Thriller writer Patricia Highsmith—of Talented Mr. Ripley fame—published this groundbreaking early lesbian classic anonymously in the 1950s and later reissued it under her own name, when that could be done without destroying her career. (How times have changed, right?). But, amazingly, the changing times matter very little in the reader’s enjoyment of The Price of Salt. The book is a nail-biting romantic thriller that functions just as well today as it did in the fifties, despite that its forbidden love is now out-and-proud.

The vintage cover with Highsmith’s pseudonym
The story is about a shop-girl in Manhattan with dreams of making it as a set designer, who meets and falls for a married woman living in New Jersey. At first the erotic subtext of their relationship is repressed. The ‘falling for’ is something neither one of them can quite admit, the shop girl because she has a boyfriend and doesn’t quite know she’s gay, and the married woman, who has had lesbian affairs before, because she has a small child and is in the middle of a divorce. Or possibly because she’s manipulative and prefers to watch the shop girl want her than to let the shop girl have her.
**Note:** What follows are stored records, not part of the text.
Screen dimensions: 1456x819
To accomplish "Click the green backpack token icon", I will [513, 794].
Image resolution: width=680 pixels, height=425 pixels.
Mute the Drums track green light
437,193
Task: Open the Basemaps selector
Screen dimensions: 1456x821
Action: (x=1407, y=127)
Beautiful young Highsmith.
The “salt” of the title is passion. Both women are to some extent capable of passing in the straight world. Both have huge incentives to do so. Both have to choose between eroticism, thrill, “salt” over almost everything else. For the married woman the price is so high it’s not easy to say that she should pay it. She faces terrible choices, and her response to the escalating stakes in both the affair and the divorce is half-rational at best. The shop girl, despite her naive passion is a cool customer; it’s wonderful to watch her discovering her own mind and sticking to her own desires, against massive pressure. The complexity of these characters is why the story still works. I’ve read it’s what set the book apart from the other lesbian pulp of the ’50s.
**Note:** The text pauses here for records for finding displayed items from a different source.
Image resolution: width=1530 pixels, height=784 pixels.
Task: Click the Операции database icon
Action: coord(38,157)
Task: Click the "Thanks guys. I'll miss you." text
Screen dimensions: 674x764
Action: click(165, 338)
This last bit will be a spoiler, so STOP HERE IF YOU’RE GOING TO READ THIS BOOK!!
It’s my theory that the happy ending was forced by conventions of the genre. There’s a chapter that feels like a real, complex, ending (a chapter I wanted to be the end), and then a last chapter that feels like the kind of movie scene where people run through the airport to catch each other before the plane takes off. I am so curious what the author’s thinking was about those two choices.